CMS released the final 2017 ASC payment rule with plans to increase payment rates next year, and ASCA outlined the key components for ASCs.
Here are five things to know about the final rule:
1. Payments to ASCs will increase 1.9 percent in 2017. The percentage increase is based on the 2.2 percent projected rate of inflation with 0.3 percentage point productivity adjustment which the ACA requires. The increase is larger than the proposed 1.2 percent increase released earlier this year.
2. The hospital outpatient departments will receive a 1.65 percent. CMS is implementing Section 603 of the Bipartisan Budget Act of 2015, stating certain off-campus provider-based departments will be paid under the physician fee schedule beginning Jan. 1, 2017.
3. There are 10 new codes added to the ASC payable procedures list for next year. The codes include spinal fusions, spinal fixation device insertion, spinal prosthetic devices, interbody biomechanical device insertion and intervertebral biomechanical device insertion.
Despite ASCA advocating for several other codes, CMS reported the codes didn't meet criteria for inclusion, but the missing criteria wasn't explained.
4. There were seven new quality reporting measures added to the ASC Quality Reporting Program for the 2020 payment determinations.

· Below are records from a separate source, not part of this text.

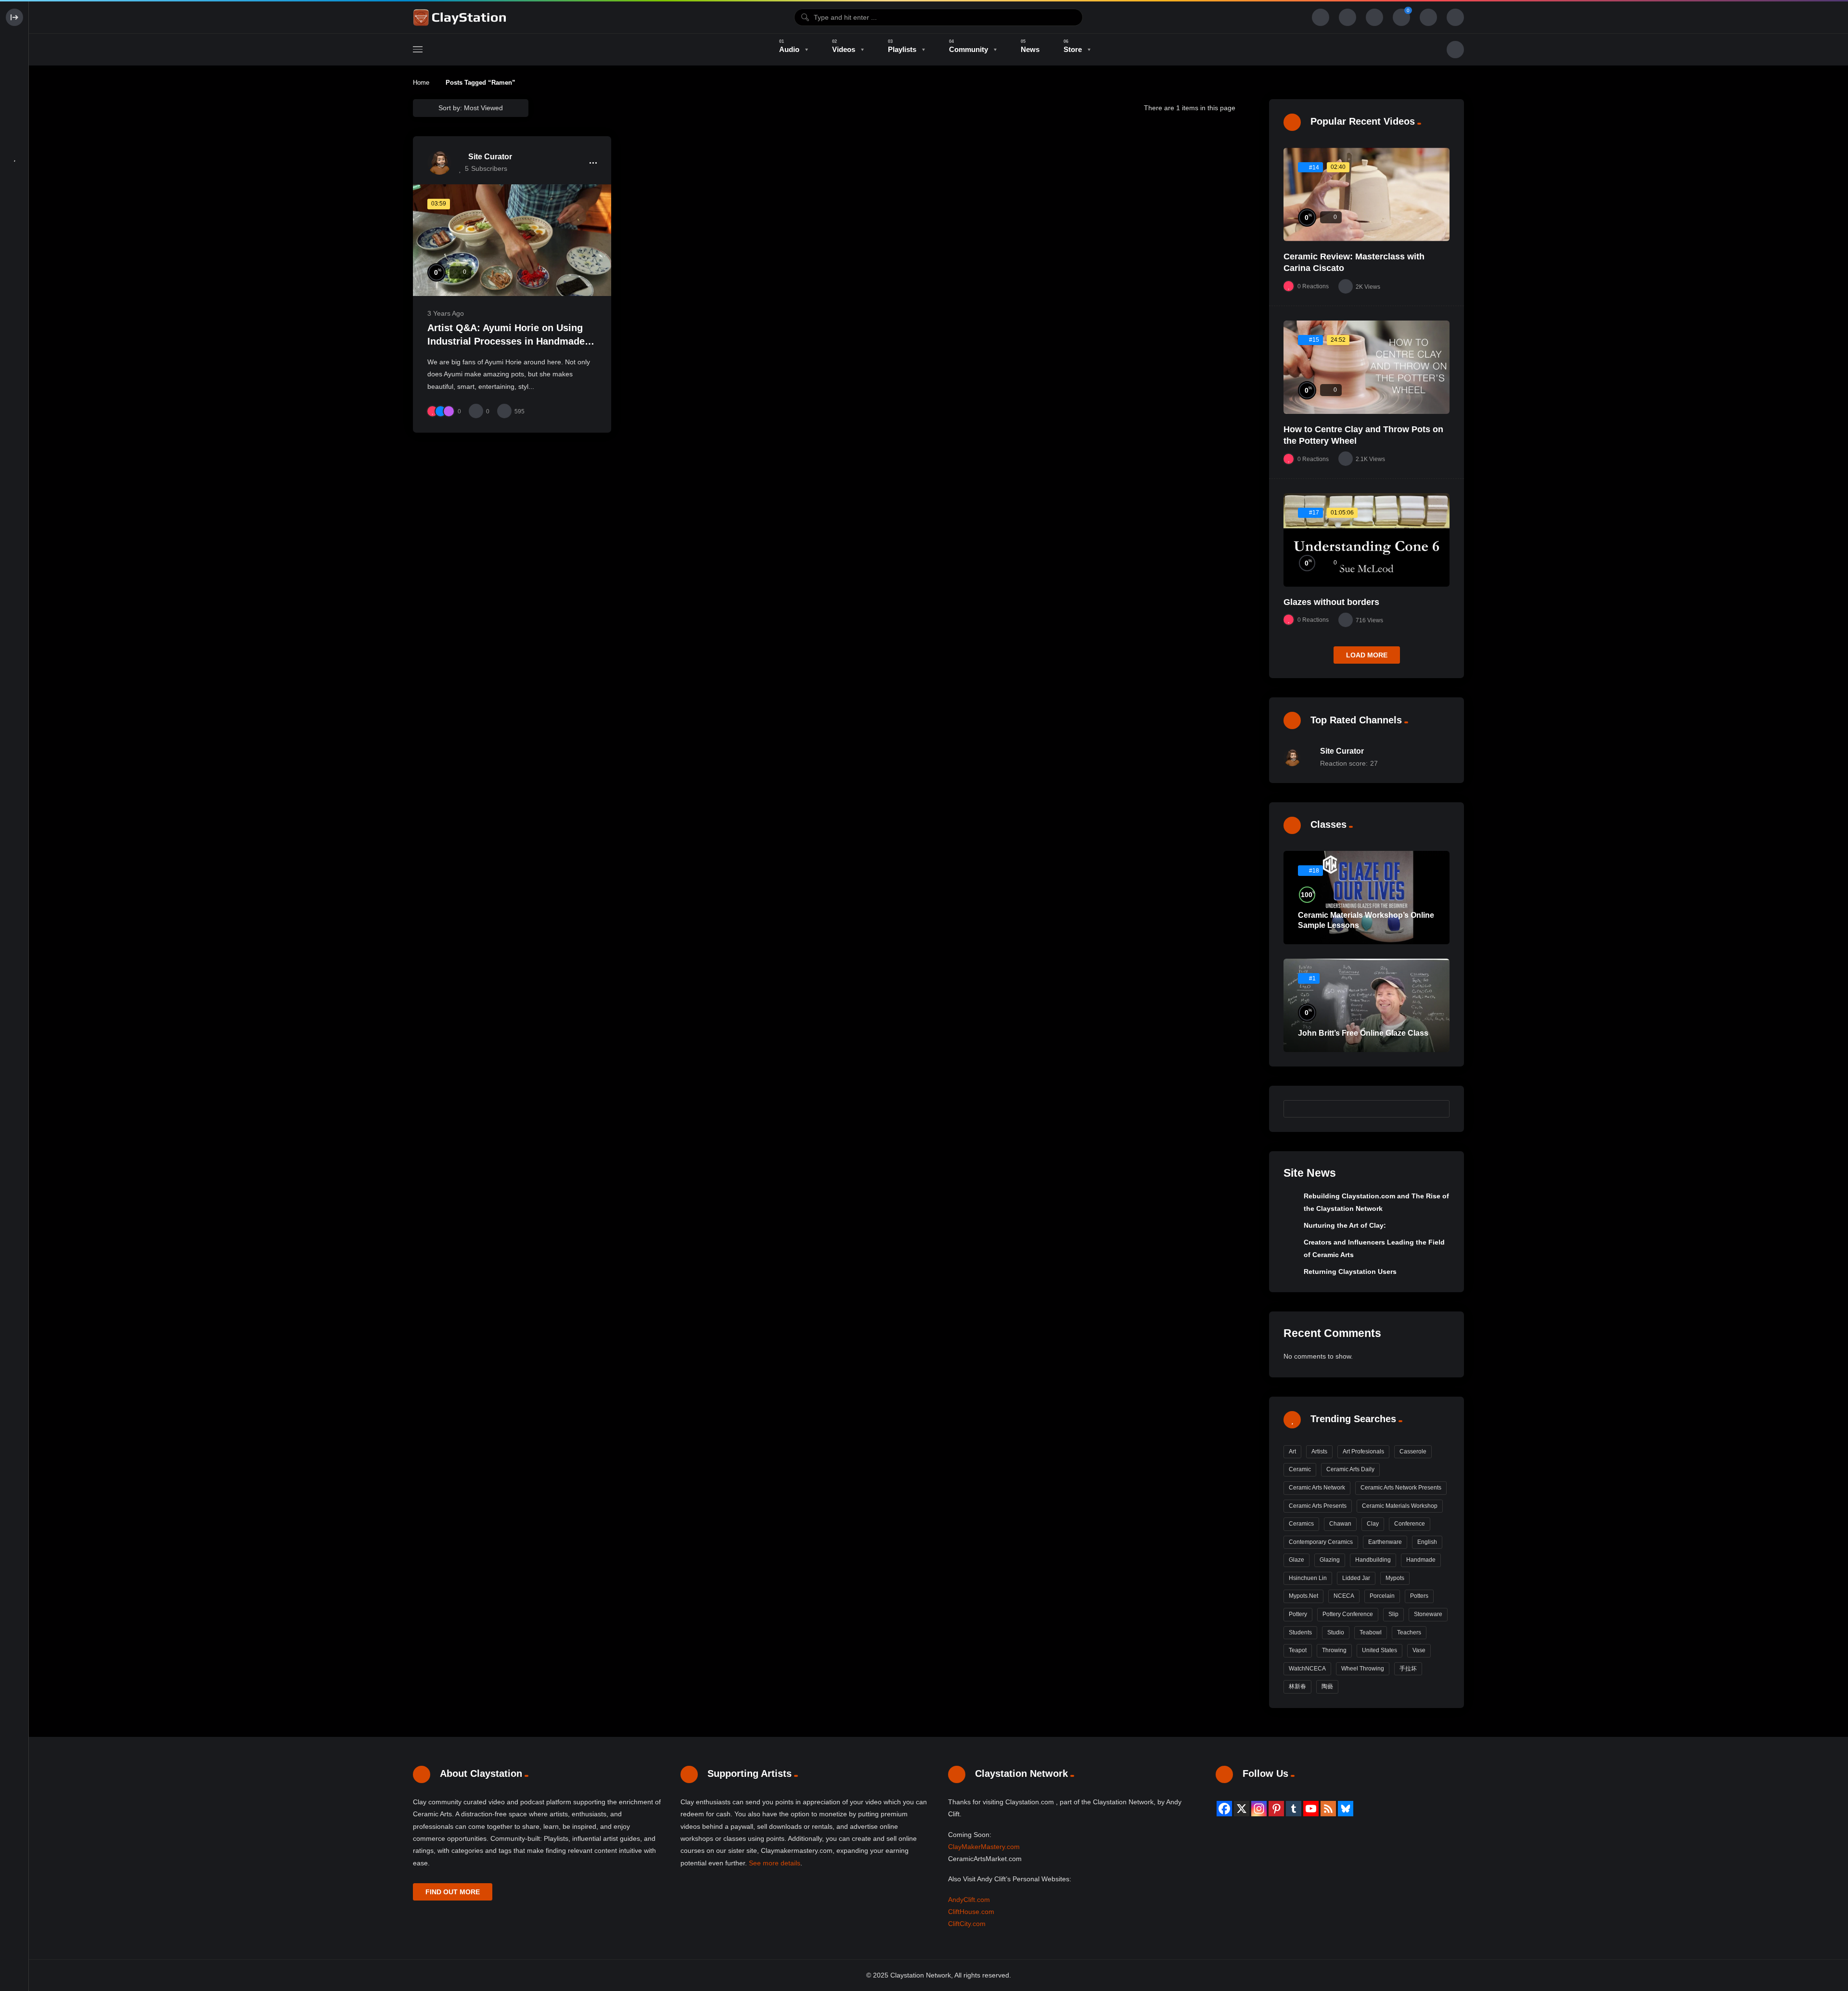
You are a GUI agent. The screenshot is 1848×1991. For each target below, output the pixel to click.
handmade (1421, 1559)
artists (1319, 1451)
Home (421, 82)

Two of the measures require ASCs to submit data to CMS through a web-based tool — ASC-13: Normothermia Outcome and ASC-14: Unplanned Anterior Virectomy.

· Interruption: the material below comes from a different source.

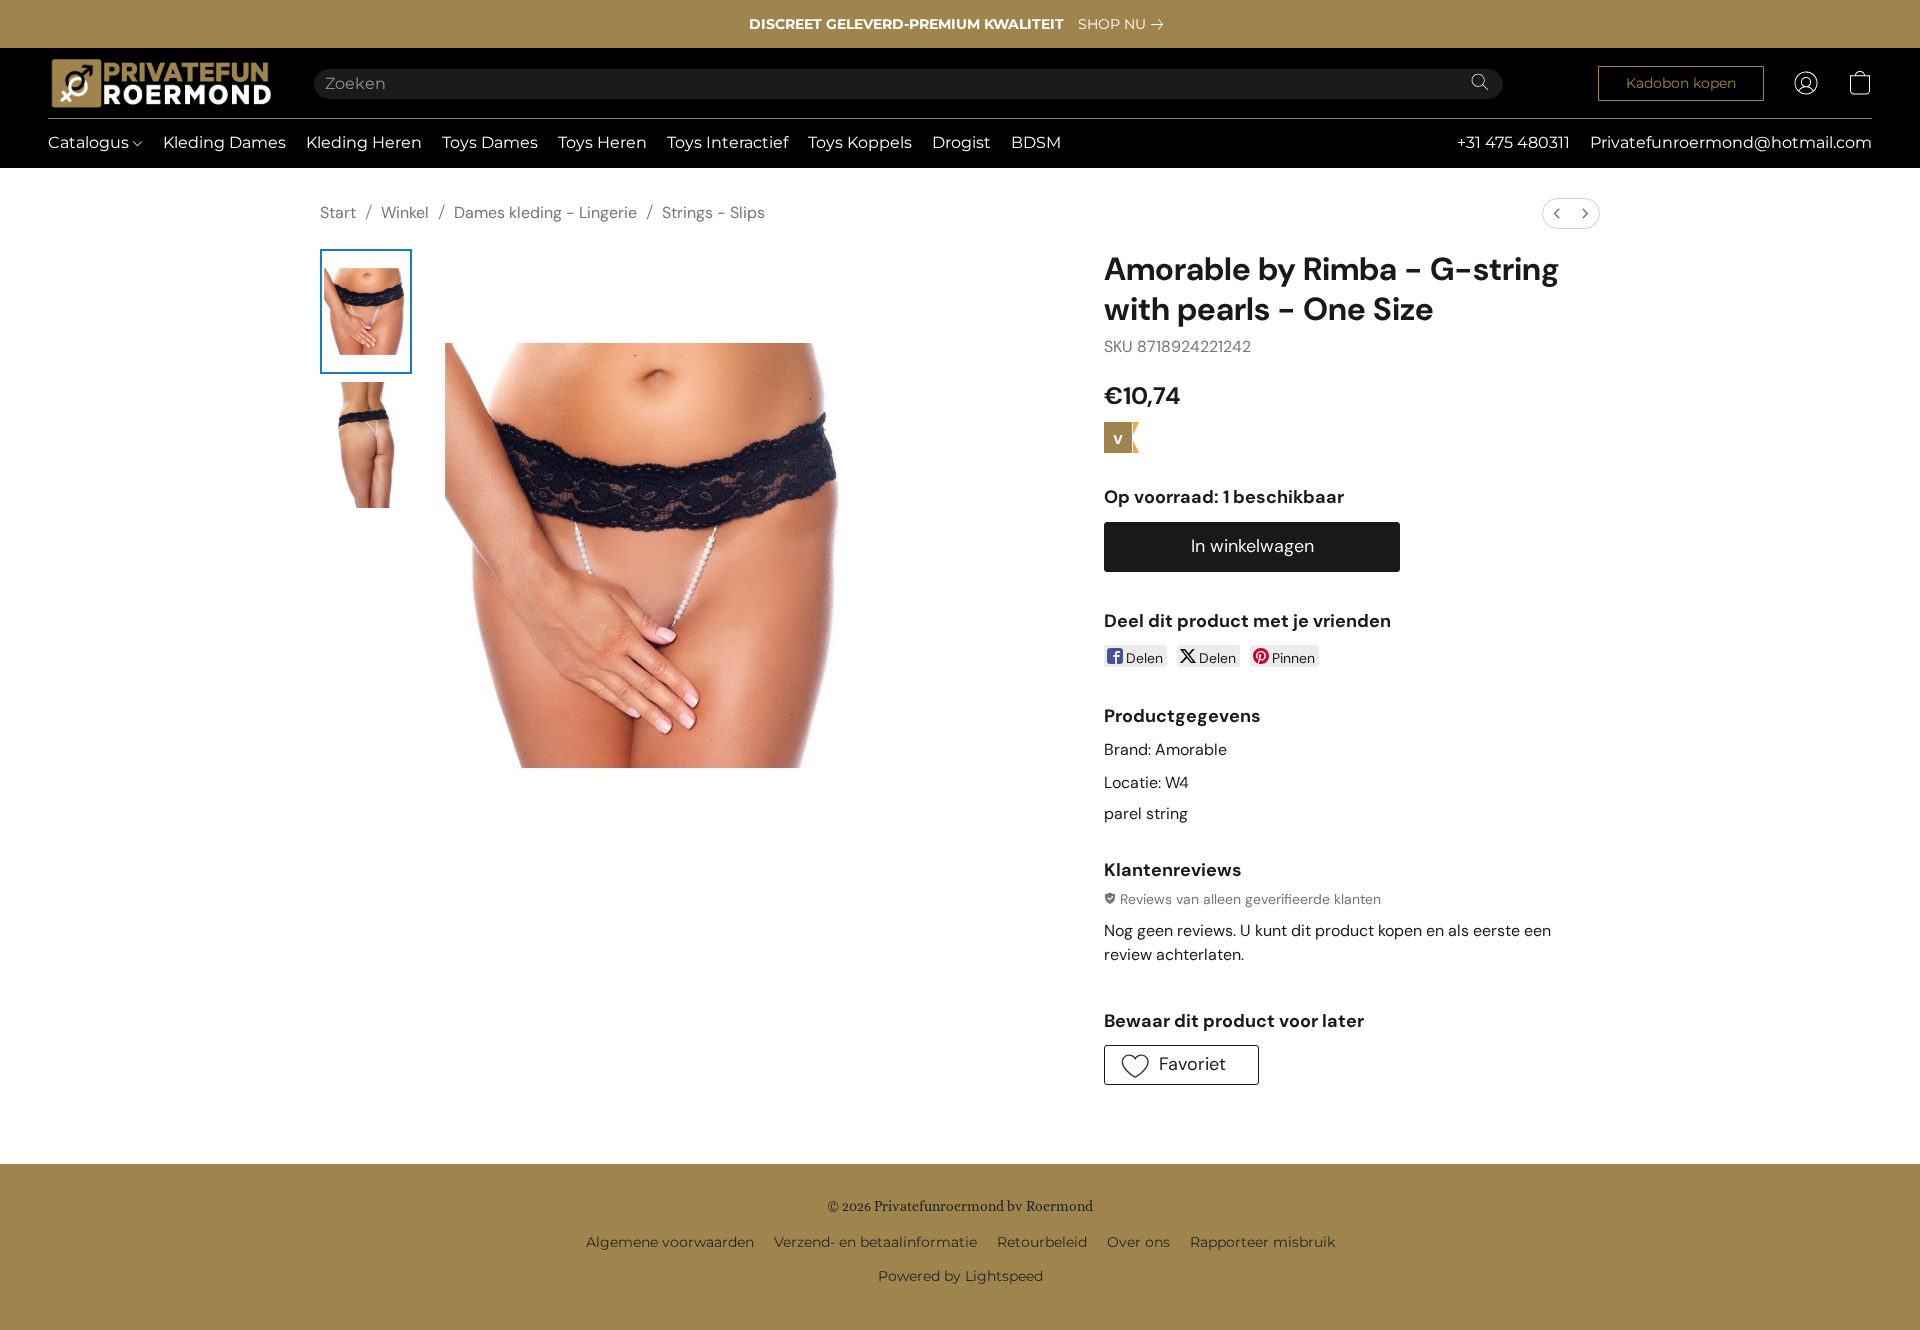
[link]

The five finalized measures that are based on the Outpatient and Ambulatory Surgery Consumer Assessment of Healthcare Providers and Systems include:
• ASC-15a: OAS CAHPS — About Facilities and Staff
• ASC-15b: OAS CAHPS — Communication About Procedure
• ASC-15c: OAS CAHPS — Preparation for Discharge and Recovery
• ASC-15d: OAS CAHPS — Overall Rating of Facility
• ASC-15e: OAS CAHPS — Recommendation of Facility
5. To meet reporting requirements, ASCs must have 300 completed surveys and the survey "will need to be operational in facilities by 2018." ASCA plans to continue advocacy efforts to reduce the length and number of completed surveys necessary before OAS CAHPS is fully implemented.